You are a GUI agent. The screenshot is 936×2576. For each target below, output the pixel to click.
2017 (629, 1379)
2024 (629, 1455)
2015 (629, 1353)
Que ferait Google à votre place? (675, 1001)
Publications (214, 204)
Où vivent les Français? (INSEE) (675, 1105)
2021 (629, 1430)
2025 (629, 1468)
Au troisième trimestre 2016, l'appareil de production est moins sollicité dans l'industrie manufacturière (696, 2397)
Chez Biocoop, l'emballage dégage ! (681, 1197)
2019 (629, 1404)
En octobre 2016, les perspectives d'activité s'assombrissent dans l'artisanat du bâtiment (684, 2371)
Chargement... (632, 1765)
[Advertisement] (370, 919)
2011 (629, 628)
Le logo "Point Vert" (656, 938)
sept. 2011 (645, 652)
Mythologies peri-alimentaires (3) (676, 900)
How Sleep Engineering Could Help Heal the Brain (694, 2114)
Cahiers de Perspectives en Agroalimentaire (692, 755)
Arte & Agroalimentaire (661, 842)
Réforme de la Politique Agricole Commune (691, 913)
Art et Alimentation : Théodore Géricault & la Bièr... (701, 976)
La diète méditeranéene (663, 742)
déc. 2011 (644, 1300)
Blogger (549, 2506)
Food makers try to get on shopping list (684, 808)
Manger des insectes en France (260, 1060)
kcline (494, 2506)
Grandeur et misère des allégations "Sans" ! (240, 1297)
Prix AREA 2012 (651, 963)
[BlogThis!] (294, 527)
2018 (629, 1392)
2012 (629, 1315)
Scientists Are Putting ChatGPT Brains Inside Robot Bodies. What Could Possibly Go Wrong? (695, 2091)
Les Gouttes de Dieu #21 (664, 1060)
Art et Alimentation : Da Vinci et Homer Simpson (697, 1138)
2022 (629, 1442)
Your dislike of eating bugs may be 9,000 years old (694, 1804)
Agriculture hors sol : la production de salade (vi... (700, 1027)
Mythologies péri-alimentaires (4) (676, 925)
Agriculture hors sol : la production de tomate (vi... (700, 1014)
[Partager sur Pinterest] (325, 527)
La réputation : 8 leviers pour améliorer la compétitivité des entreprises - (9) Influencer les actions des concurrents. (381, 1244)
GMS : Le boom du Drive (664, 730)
══════════
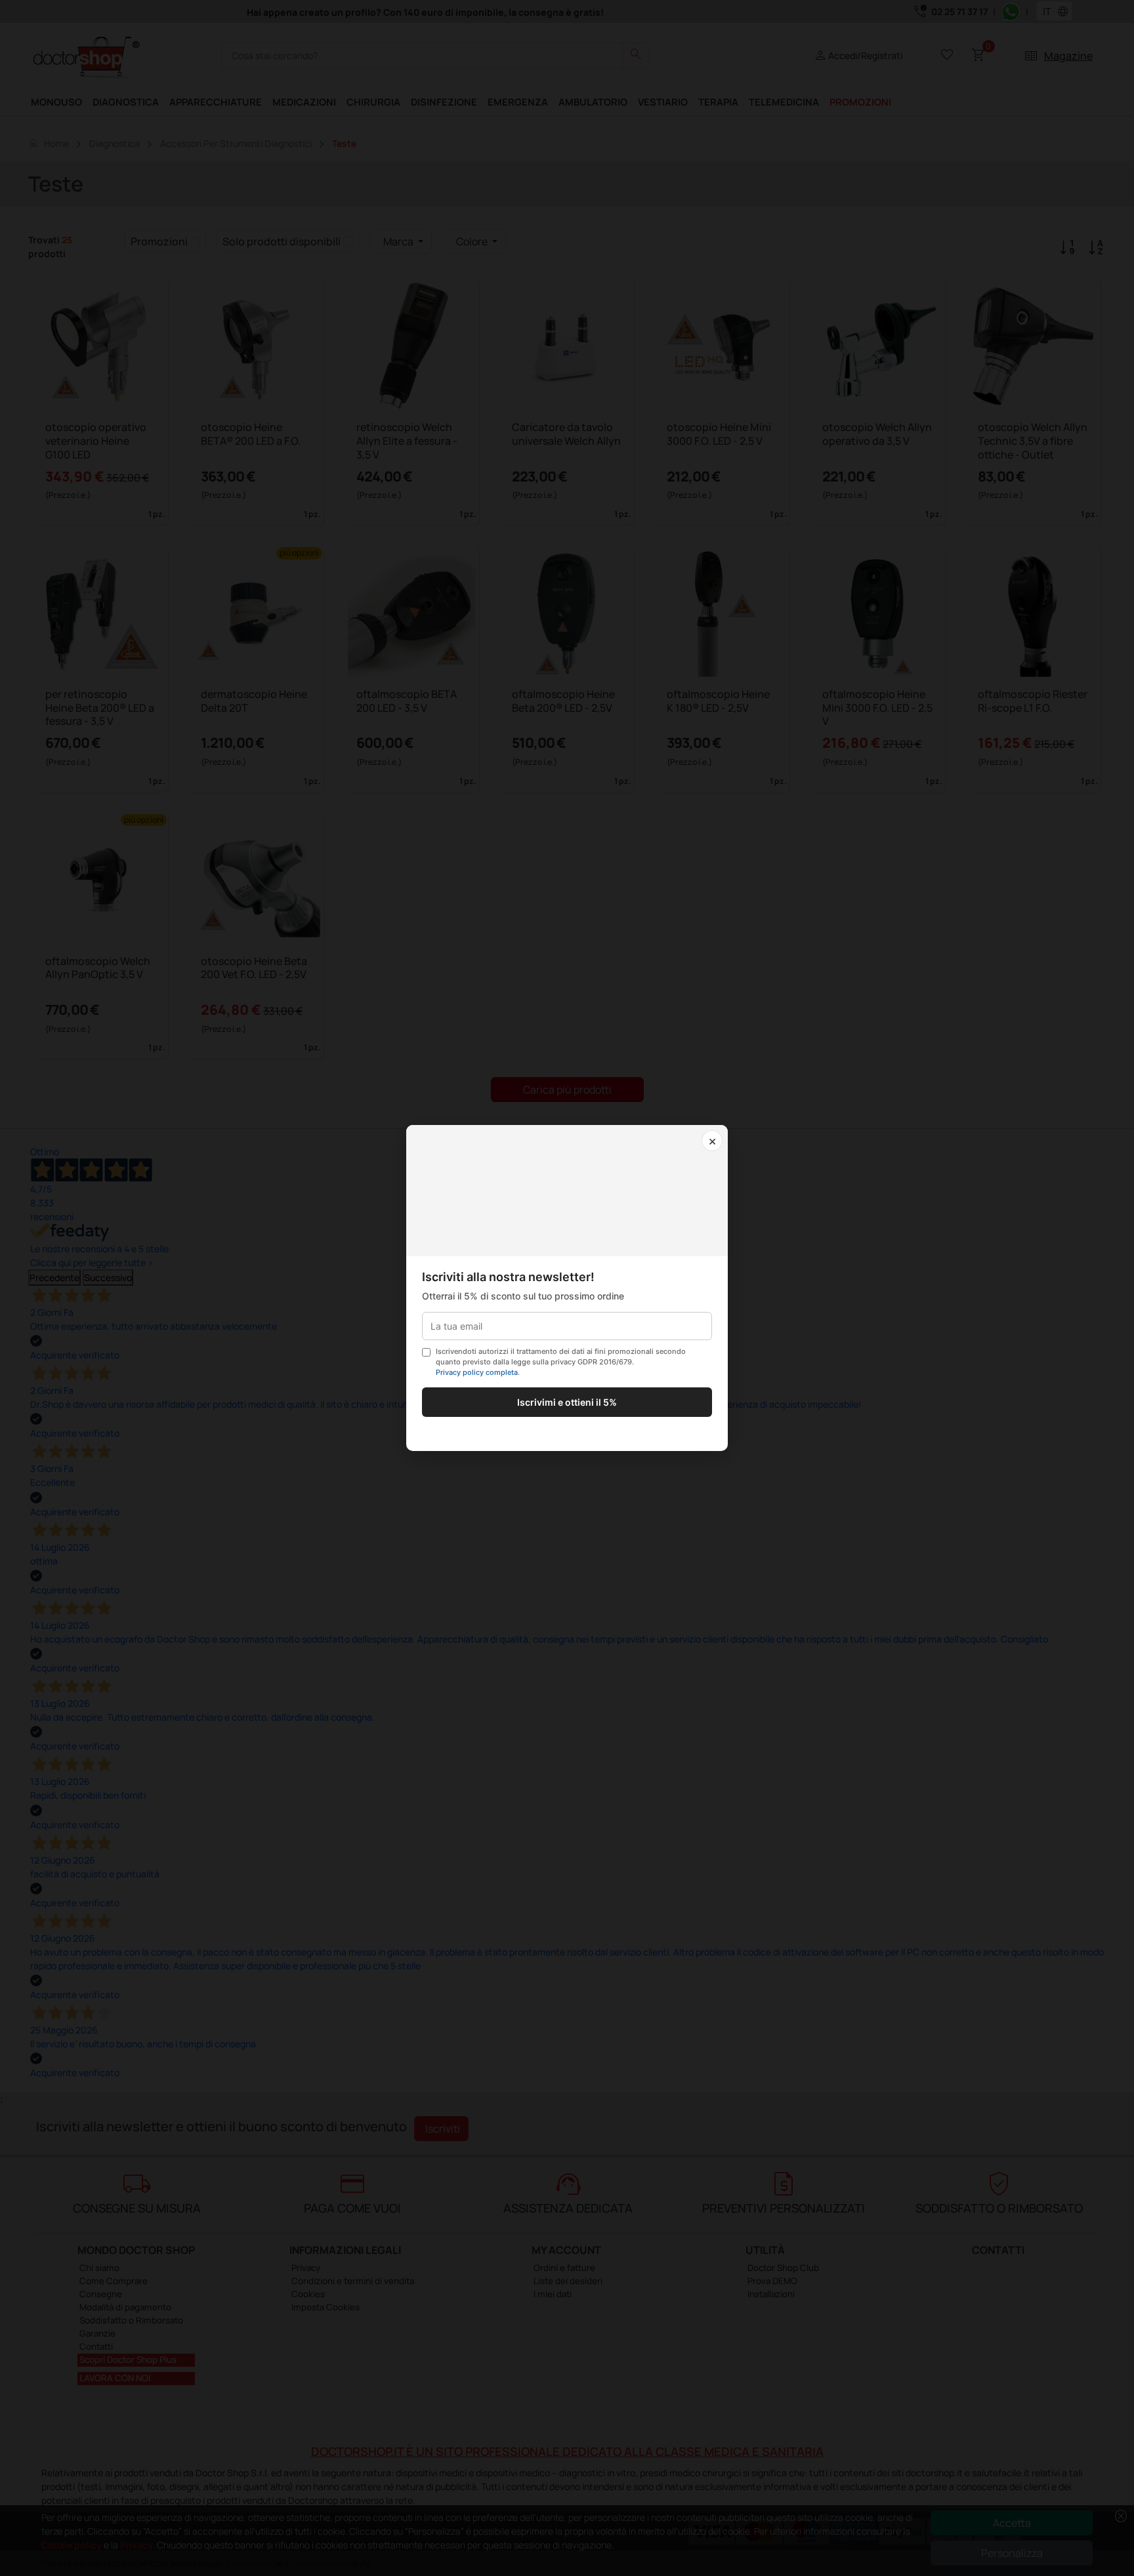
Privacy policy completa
══════════
▶ _ASSIGNED TASK_
Find the line with "2012 (629, 1315)" in the entries above. Retype it and each line after it, exactly, through the line with "GMS : Le boom du Drive (664, 730)", and stop there.

▶ _RESULT FOR THIS EXERCISE_
2012 (629, 1315)
Scientists Are Putting ChatGPT Brains Inside Robot Bodies. What Could Possibly Go Wrong? (695, 2091)
Les Gouttes de Dieu #21 (664, 1060)
Art et Alimentation : Da Vinci et Homer Simpson (697, 1138)
2022 (629, 1442)
Your dislike of eating bugs may be 9,000 years old (694, 1804)
Agriculture hors sol : la production de salade (vi... (700, 1027)
Mythologies péri-alimentaires (4) (676, 925)
Agriculture hors sol : la production de tomate (vi... (700, 1014)
[Partager sur Pinterest] (325, 527)
La réputation : 8 leviers pour améliorer la compétitivité des entreprises - (9) Influencer les actions des concurrents. (381, 1244)
GMS : Le boom du Drive (664, 730)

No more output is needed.